Data to use
▽
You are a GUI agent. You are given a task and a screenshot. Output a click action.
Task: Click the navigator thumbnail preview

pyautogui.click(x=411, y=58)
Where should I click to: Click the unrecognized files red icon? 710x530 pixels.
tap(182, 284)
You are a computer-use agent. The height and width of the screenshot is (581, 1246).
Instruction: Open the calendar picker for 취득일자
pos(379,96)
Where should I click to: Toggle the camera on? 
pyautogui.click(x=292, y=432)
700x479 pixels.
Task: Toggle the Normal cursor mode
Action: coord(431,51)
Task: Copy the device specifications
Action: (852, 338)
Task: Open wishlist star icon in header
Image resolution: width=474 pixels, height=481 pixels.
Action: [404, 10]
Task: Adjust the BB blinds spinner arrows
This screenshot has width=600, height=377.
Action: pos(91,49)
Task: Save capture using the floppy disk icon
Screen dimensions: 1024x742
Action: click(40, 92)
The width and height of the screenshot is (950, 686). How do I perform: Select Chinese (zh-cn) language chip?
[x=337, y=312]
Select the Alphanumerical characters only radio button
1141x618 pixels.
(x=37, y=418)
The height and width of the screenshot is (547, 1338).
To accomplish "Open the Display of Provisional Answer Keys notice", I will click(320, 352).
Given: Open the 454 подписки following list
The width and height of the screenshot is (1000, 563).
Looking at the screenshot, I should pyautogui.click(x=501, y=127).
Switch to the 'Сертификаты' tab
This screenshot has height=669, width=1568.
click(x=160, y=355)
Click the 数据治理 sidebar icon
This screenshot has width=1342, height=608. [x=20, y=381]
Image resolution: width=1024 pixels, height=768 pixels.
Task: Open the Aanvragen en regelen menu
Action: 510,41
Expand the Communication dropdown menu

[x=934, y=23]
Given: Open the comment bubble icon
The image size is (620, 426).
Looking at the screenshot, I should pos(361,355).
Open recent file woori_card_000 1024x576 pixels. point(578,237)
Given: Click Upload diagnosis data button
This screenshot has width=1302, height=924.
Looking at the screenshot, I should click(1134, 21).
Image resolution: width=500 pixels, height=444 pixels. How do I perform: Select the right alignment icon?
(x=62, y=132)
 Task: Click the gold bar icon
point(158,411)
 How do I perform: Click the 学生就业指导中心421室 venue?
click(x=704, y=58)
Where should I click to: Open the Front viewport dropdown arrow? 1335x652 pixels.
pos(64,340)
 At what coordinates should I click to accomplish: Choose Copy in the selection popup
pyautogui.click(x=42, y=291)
△
Description of the task
Restate the data above word for word.

Answer space
You are a GUI agent. You are given a task and a screenshot. Output a click action.
Task: Click the navigator thumbnail preview

pyautogui.click(x=411, y=58)
Where should I click to: Click the unrecognized files red icon? 710x530 pixels.
tap(182, 284)
You are a computer-use agent. The height and width of the screenshot is (581, 1246).
Instruction: Open the calendar picker for 취득일자
pos(379,96)
Where should I click to: Toggle the camera on? 
pyautogui.click(x=292, y=432)
700x479 pixels.
Task: Toggle the Normal cursor mode
Action: coord(431,51)
Task: Copy the device specifications
Action: (852, 338)
Task: Open wishlist star icon in header
Image resolution: width=474 pixels, height=481 pixels.
Action: [404, 10]
Task: Adjust the BB blinds spinner arrows
This screenshot has width=600, height=377.
Action: pos(91,49)
Task: Save capture using the floppy disk icon
Screen dimensions: 1024x742
Action: click(40, 92)
The width and height of the screenshot is (950, 686). How do I perform: Select Chinese (zh-cn) language chip?
[x=337, y=312]
Select the Alphanumerical characters only radio button
1141x618 pixels.
(x=37, y=418)
The height and width of the screenshot is (547, 1338).
To accomplish "Open the Display of Provisional Answer Keys notice", I will click(320, 352).
Given: Open the 454 подписки following list
The width and height of the screenshot is (1000, 563).
Looking at the screenshot, I should pyautogui.click(x=501, y=127).
Switch to the 'Сертификаты' tab
This screenshot has height=669, width=1568.
click(x=160, y=355)
Click the 数据治理 sidebar icon
This screenshot has width=1342, height=608. [x=20, y=381]
Image resolution: width=1024 pixels, height=768 pixels.
Task: Open the Aanvragen en regelen menu
Action: 510,41
Expand the Communication dropdown menu

[x=934, y=23]
Given: Open the comment bubble icon
The image size is (620, 426).
Looking at the screenshot, I should pos(361,355).
Open recent file woori_card_000 1024x576 pixels. point(578,237)
Given: Click Upload diagnosis data button
This screenshot has width=1302, height=924.
Looking at the screenshot, I should click(1134, 21).
Image resolution: width=500 pixels, height=444 pixels. How do I perform: Select the right alignment icon?
(x=62, y=132)
 Task: Click the gold bar icon
point(158,411)
 How do I perform: Click the 学生就业指导中心421室 venue?
click(x=704, y=58)
Where should I click to: Open the Front viewport dropdown arrow? 1335x652 pixels.
pos(64,340)
 At what coordinates should I click to accomplish: Choose Copy in the selection popup
pyautogui.click(x=42, y=291)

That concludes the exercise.